## TASK DESCRIPTION
Copy the lines below, please, starting with the one that contains "Click the diamond icon above the price axis" and ending with the last. Pictures stay out.

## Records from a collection
· · ·
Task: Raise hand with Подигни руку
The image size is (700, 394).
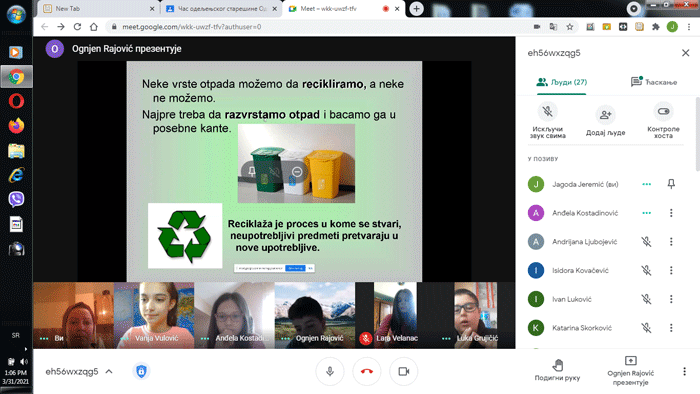Action: pos(557,370)
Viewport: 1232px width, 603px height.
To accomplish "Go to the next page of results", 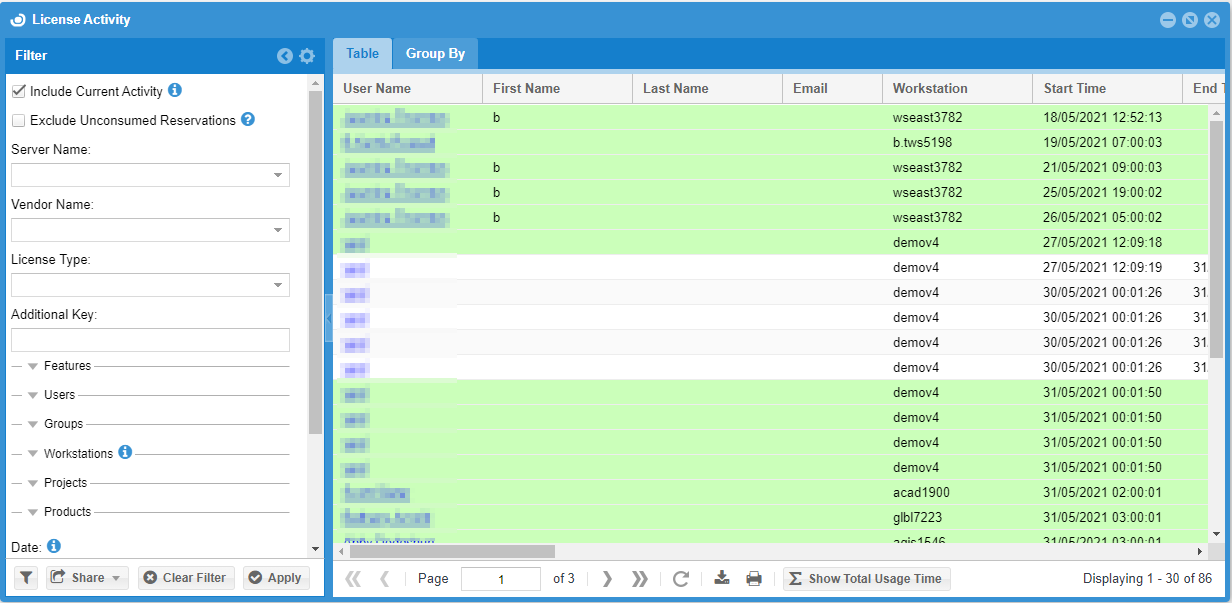I will [607, 578].
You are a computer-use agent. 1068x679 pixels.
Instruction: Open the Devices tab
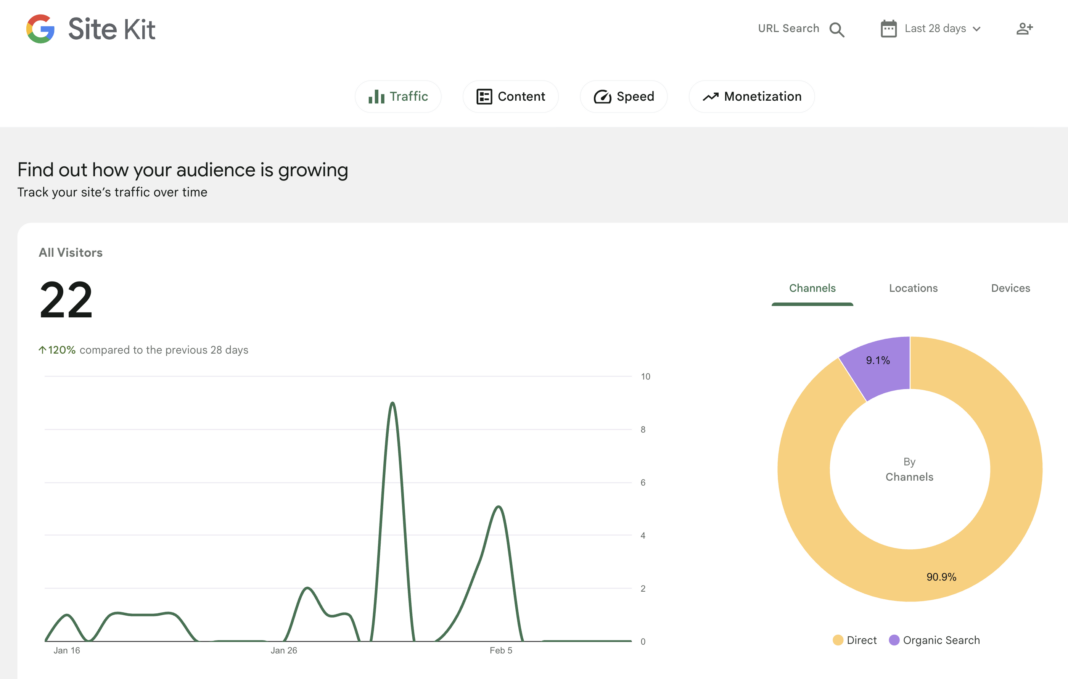pos(1010,288)
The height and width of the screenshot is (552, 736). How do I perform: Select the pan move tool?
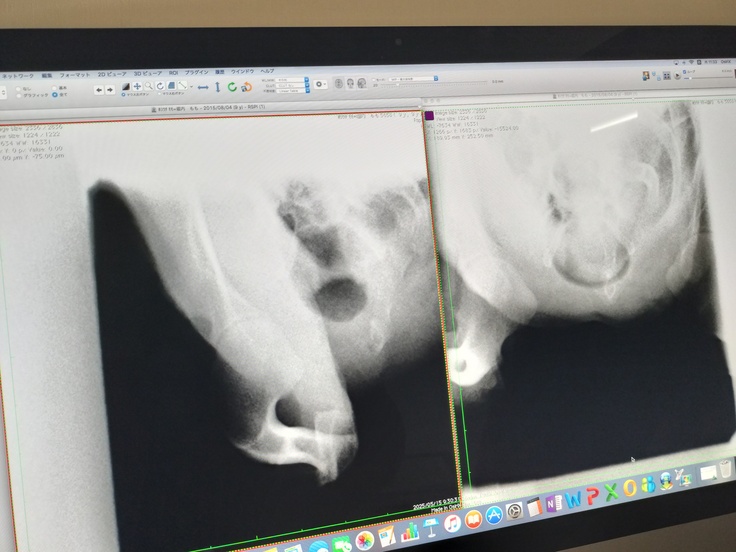click(x=137, y=87)
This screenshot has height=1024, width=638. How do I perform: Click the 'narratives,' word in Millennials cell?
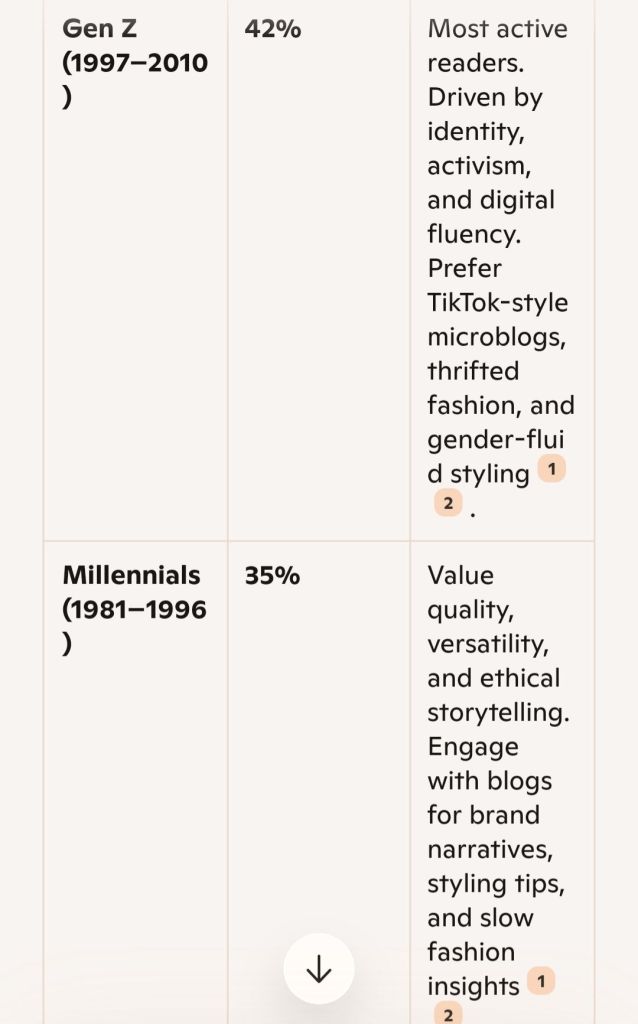[490, 849]
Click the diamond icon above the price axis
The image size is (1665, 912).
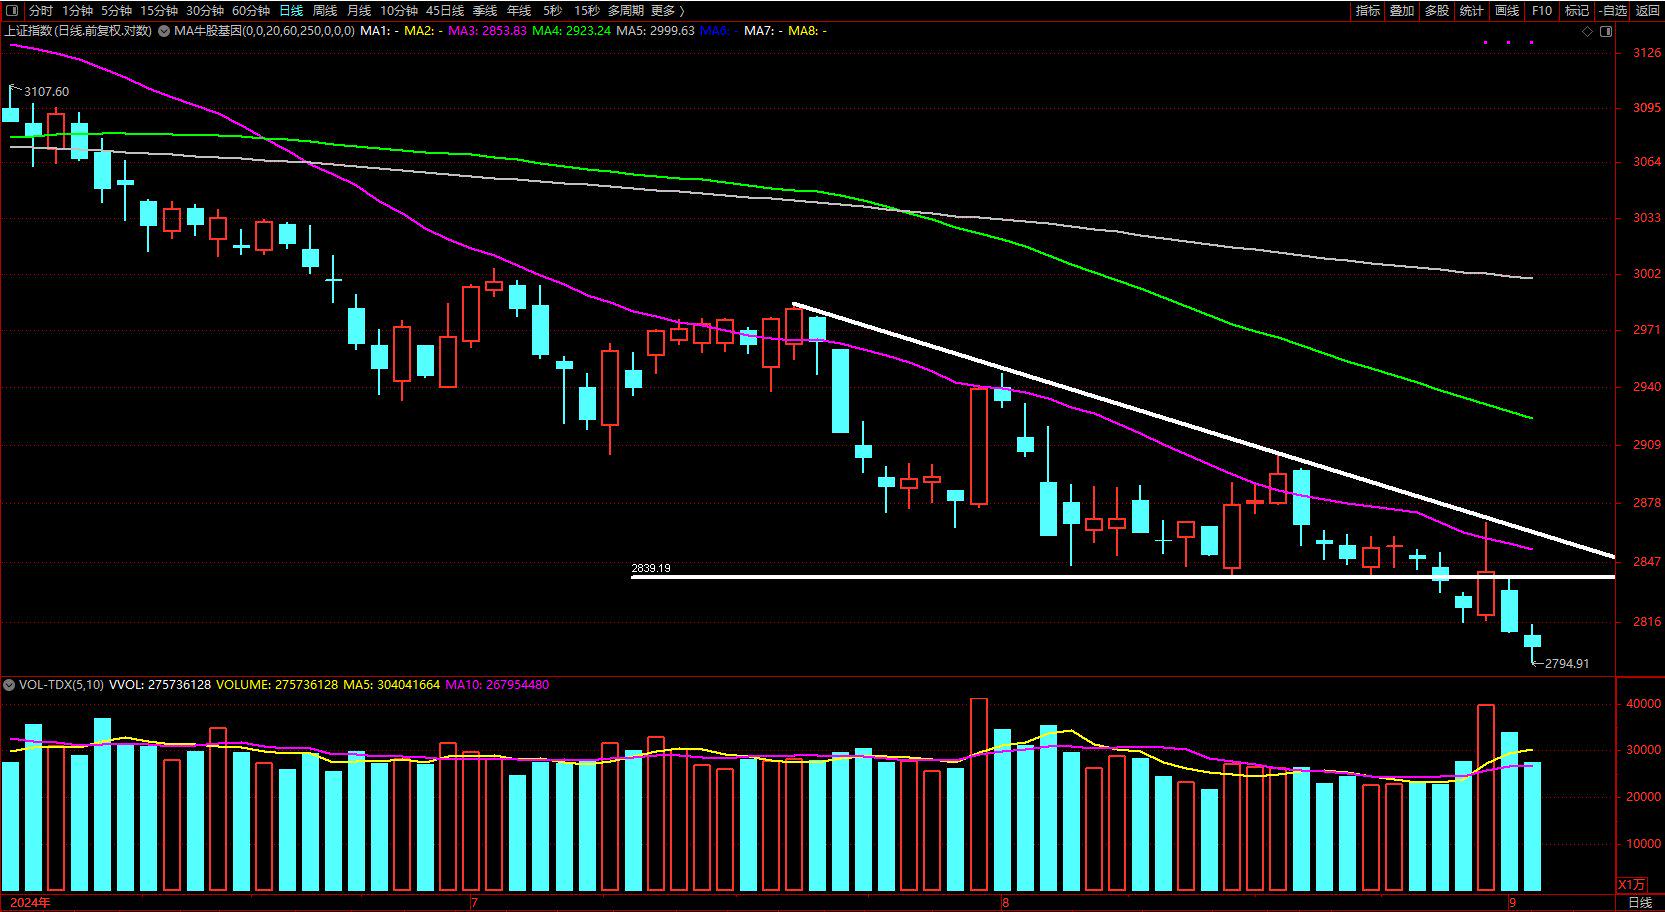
· · ·
## RESULT OF THE EXERCISE
Click the diamond icon above the price axis
The image size is (1665, 912).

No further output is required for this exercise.